I know that this sounds like a "Stranger Things" episode, but I would appreciate if anyone already experienced a similar issue..
Thank you.
Dom
Makes no sense to me either. Cisco TAC can probably provide guidance on how to look at the sensor-based event rates.
There is no 'elastic' mechanism in the Firepower solution that throttles events on one sensor as a function of what's happening on another.
A new version of eNcore for Splunk is in development. We expect much higher event rates will be supported.
Targeting Late April for posting the new version.,A new eNcore for Splunk which will support much higher event rates is in development. Late April we expect to post an updated version.
We faced a similar issue, both with the old eStreamer perl Splunk app and the new eStreamer eNcore python one. Reported it about a year ago.
One CPU running the python script maxed at 100% with either app.
The log files that the app writes have up-to-date file names (the file names include the date), but the events inside the files gradually get more and more delayed until there is a gap in the logs.
Try this search to see if there are gaps in your logs (select visualization tab):
earliest=-1d sourcetype="cisco:estreamer:data"
| timechart count span=15m
Looked like a square wave for us... lots of events for a few hours, then a gap for about an hour of none.
I edited the python to make it multiprocess and was able to get rid of the issue, and get all my logs on time. More of a proof of concept than production code, though... I don't have the time to do the code changes properly, but I had to get it working because we don't have the bandwidth to use syslog (doubles bandwidth usage if you are also sending logs to FMC). I did provide the proof of concept code to Cisco in September 2017.
If you can, just use syslog until they get this working. Seems to be what most folks do.
jtalpash, when you speak of syslog are you talking about normal ASA syslog or is there a method of extracting syslog from the FMC?
Within the Access Control Policy on the FMC we can configure Syslog logging. Unfortunately this gets sent from the FirePOWER sensors and not from the FMC.
It's not the same as the ASA syslog, though.
There is an updated version available... we're in the process of testing it.
Is there a reason your using file creation time rather than the event_sec field for the timestamp? We found this to be causing issues on out side anytime the Access Control Policy Metadata event was logged which didn't have the event_sec field. Splunk would then stop indexing the files.
We made several changes which seem to have helped:
1. Changed the monitor input to batch and set to sinkhole. I couldn't come up with a reason to wait for the cleanup script to run and would just rather Splunk deletes the files after indexing.
2. Since we found no value in the Access Control Policy Metadata events, and they didn't have the event_sec field, we excluded these events in estreamer.conf by adding "145" to the exclude section of the records handler.

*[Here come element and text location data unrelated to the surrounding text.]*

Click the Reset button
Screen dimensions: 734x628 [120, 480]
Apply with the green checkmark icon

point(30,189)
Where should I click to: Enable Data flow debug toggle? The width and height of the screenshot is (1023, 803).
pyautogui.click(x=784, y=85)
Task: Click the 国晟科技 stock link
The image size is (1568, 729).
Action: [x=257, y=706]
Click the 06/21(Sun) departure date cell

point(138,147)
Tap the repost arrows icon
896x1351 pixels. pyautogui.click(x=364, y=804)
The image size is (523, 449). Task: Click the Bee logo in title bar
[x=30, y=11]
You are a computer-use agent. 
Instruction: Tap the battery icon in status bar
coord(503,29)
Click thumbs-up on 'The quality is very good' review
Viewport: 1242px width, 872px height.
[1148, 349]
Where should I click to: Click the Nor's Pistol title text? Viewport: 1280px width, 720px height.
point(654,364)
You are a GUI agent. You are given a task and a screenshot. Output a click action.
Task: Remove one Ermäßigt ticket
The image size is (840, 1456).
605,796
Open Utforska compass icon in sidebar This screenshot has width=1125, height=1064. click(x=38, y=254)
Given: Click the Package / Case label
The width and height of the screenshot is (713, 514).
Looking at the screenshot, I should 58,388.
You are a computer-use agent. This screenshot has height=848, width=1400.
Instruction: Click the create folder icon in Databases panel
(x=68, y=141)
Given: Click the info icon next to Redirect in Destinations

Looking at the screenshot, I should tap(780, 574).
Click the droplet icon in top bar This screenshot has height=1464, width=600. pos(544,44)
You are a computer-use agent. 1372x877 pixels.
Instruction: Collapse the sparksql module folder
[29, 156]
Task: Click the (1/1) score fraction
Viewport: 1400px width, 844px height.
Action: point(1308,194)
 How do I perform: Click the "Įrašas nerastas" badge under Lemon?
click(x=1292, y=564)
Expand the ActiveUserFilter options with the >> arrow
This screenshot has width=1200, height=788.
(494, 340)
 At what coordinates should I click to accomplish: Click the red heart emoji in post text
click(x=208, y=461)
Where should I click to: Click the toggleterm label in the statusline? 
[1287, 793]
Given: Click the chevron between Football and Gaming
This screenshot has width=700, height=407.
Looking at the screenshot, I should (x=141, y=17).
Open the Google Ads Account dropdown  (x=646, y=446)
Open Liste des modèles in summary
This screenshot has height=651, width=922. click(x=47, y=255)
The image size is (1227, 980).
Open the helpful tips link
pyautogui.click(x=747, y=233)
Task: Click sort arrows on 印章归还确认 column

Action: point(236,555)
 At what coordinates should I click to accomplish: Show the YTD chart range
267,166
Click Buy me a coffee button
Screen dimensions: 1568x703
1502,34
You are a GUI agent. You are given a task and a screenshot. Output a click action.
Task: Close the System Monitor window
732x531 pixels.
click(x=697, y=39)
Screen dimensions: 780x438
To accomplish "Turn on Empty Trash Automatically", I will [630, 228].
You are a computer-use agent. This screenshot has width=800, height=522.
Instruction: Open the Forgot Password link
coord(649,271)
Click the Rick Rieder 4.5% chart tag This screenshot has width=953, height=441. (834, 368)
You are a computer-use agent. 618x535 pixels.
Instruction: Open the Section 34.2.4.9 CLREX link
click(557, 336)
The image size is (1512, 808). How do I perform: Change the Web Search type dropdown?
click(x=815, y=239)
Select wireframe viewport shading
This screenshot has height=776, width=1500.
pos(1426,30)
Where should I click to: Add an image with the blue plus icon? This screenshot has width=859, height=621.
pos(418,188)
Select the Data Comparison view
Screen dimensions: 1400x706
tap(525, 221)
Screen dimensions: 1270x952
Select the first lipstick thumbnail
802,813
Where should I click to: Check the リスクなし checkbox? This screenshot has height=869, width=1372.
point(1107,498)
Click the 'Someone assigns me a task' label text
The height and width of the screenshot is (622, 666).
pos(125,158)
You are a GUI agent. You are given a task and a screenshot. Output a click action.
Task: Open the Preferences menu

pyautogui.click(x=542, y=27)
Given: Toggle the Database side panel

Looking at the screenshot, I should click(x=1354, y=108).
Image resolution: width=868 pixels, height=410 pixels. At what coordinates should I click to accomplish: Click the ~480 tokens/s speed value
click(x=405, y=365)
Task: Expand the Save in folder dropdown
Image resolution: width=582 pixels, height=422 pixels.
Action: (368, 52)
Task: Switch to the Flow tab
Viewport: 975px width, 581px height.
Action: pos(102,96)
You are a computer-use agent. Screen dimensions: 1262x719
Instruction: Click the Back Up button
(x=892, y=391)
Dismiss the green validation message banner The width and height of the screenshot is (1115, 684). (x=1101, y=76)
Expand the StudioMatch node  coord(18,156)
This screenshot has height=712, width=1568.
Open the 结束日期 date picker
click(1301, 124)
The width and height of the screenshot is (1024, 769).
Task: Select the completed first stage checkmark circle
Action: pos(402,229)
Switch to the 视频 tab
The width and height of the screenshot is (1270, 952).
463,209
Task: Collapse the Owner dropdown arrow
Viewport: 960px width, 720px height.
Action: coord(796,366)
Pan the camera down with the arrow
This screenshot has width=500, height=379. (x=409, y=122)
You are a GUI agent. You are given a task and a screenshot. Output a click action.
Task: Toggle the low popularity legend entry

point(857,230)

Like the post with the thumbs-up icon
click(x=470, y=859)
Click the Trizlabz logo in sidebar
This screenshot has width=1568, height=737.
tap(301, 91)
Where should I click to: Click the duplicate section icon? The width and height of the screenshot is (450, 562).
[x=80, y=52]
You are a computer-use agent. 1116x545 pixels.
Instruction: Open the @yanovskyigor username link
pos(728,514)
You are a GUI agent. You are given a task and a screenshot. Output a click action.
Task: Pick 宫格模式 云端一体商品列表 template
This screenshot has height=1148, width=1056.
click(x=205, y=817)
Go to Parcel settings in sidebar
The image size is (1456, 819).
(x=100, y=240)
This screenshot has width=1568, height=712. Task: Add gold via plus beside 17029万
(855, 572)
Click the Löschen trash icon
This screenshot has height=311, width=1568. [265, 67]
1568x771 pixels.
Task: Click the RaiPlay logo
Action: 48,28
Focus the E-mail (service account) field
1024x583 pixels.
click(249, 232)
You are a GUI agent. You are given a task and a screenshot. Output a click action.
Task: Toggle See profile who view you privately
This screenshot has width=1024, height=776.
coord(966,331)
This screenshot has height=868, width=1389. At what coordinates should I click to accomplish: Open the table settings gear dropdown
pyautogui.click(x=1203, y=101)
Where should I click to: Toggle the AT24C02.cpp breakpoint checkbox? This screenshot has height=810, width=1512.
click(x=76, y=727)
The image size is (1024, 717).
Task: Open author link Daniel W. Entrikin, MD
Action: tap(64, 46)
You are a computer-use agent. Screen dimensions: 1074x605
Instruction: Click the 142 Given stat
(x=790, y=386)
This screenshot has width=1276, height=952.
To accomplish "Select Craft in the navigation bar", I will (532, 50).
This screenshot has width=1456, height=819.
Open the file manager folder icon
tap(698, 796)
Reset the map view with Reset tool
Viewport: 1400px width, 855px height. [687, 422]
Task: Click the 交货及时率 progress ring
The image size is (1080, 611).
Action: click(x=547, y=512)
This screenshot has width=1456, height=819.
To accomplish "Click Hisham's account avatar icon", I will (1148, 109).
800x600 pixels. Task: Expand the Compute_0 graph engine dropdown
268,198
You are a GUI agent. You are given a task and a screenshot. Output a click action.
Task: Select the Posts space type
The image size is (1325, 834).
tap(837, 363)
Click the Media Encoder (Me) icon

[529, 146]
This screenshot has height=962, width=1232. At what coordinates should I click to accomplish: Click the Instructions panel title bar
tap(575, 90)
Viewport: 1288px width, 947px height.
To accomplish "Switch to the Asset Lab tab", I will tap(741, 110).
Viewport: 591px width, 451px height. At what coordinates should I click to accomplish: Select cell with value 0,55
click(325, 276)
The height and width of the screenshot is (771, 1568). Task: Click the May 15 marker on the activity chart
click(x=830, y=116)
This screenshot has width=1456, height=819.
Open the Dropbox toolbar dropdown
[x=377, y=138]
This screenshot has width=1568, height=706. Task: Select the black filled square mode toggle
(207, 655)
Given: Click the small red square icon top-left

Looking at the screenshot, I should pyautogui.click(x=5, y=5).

After making these two changes our setup has been running fairly smooth event with a single CPU core maxed out. We will see how things go once we add additional locations in the coming months.
Exactly, same shape for us as well. Unfortunately Syslog is our last resort, but we would try the modified script/scripts first. Would you mind to share it/them? We have no Python knowledge so we don't know exactly what to change. If tested and working for you, without incurring in race conditions, would be a great option meanwhile we wait for the official update.
Makes no sense to me either. Cisco TAC can probably provide guidance on how to look at the sensor-based event rates.
There is no 'elastic' mechanism in the Firepower solution that throttles events on one sensor as a function of what's happening on another.
After troubleshooting with TAC, they pinpointed the issue to the python script that is retrieving the Connection Events from FMC. Particularly, the single python process is fully utilizing one CPU only when should be, due to the high log volume, developed differently. I trust you are aware of this issue and we are looking the new release.
Definitely aware. Met with your colleague at C Live last week.
Doug,
Let me know if you need any help testing/troubleshooting. We have a Splunk lab instance setup and are generating several million connection events daily with plans to grow significantly this year. Currently our FMC3500's only retain ~8 days worth of connection events event with the FMC internal DB setting increased to 350 million events. We've worked with you on this issue in the past and found the bottleneck has been the single threaded python script. We'd love to get this data into Splunk in a near real-time fashion.
Great work your doing on the add-on, let us know how to help.